Here is the definition of convex conjugates in Brezis:
My question is: How do we see that $f$ maps to $f(x) - \phi(x)$ is continuous? Here is my attempt of showing it and I wonder if this is correct:
For $x \in E$, let $\varphi_x: E^* \to (-\infty, \infty]$ be $\varphi_x(f) = f(x) - \varphi(x)$. Let $\epsilon > 0$, then $$ |\varphi_x(f) - \varphi_x(g)| = |f(x) - g(x)| \leq (\| f \|_{E^*} - \| g \|_{E^*}) \| x \|_E \leq \| f - g \|_{E^*} \| x \|_E < \epsilon $$ as long as $\delta = \frac{\epsilon}{\| x \|_E}$ such that $\| f - g \|_{E^*} < \delta$.

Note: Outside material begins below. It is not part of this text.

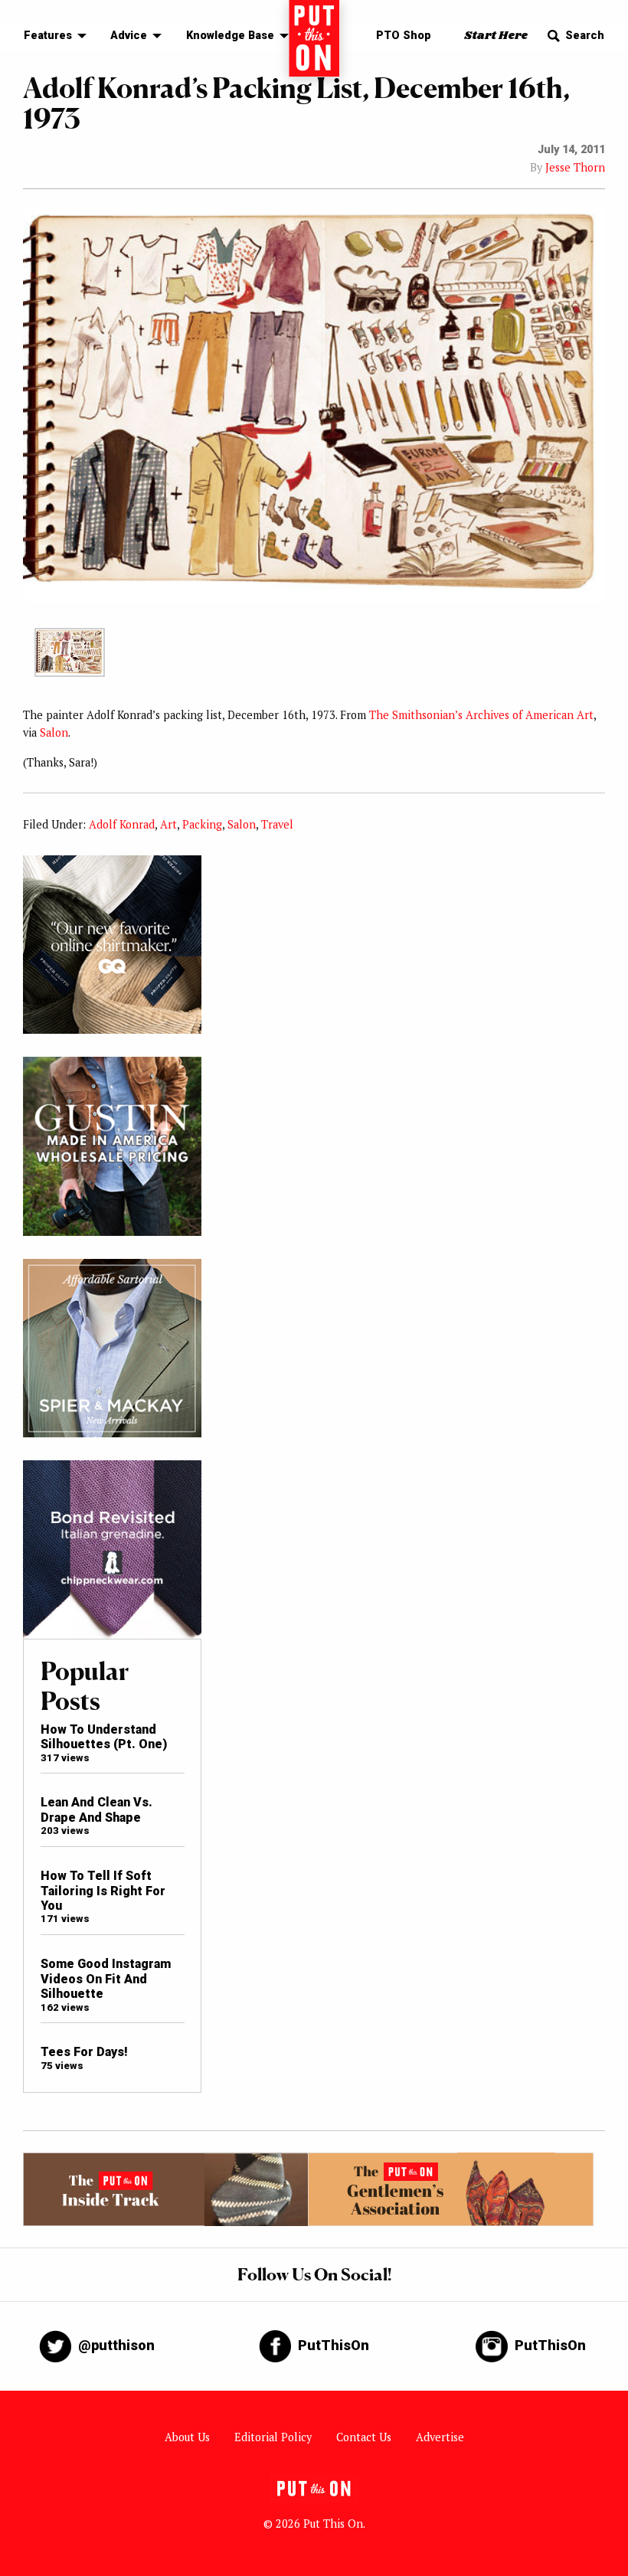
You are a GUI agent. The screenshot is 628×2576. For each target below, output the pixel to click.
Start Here (496, 36)
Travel (277, 824)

I would reason as follows,
Note that if $x \notin \operatorname{dom} \phi$ then $\phi(x) = +\infty$ and so $\langle f, x \rangle - \phi(x) = -\infty$. Since $\operatorname{dom} \phi$ is non empty, there is at least one $x^*$ for which $\phi(x^*)$ is real and so $\phi^*(f) \ge \langle f, x^* \rangle - \phi(x^*)$ and so we have $\phi^*(f) = \sup_{x \in E} \langle f, x \rangle - \phi(x) = \sup_{x \in \operatorname{dom} \phi} \langle f, x \rangle - \phi(x)$.
For each $x \in \operatorname{dom} f$ the map $g_x(f)= \langle f, x \rangle - \phi(x)$ is continuous (in $f$), affine and hence convex. The $\operatorname{epi} g_x$ is convex and closed.
Since $\operatorname{epi} \phi^* = \cap_{x \in \operatorname{dom} f} \operatorname{epi} g_x$ we see that $\operatorname{epi} \phi^*$ is convex and closed, and hence $\phi^*$ is lsc.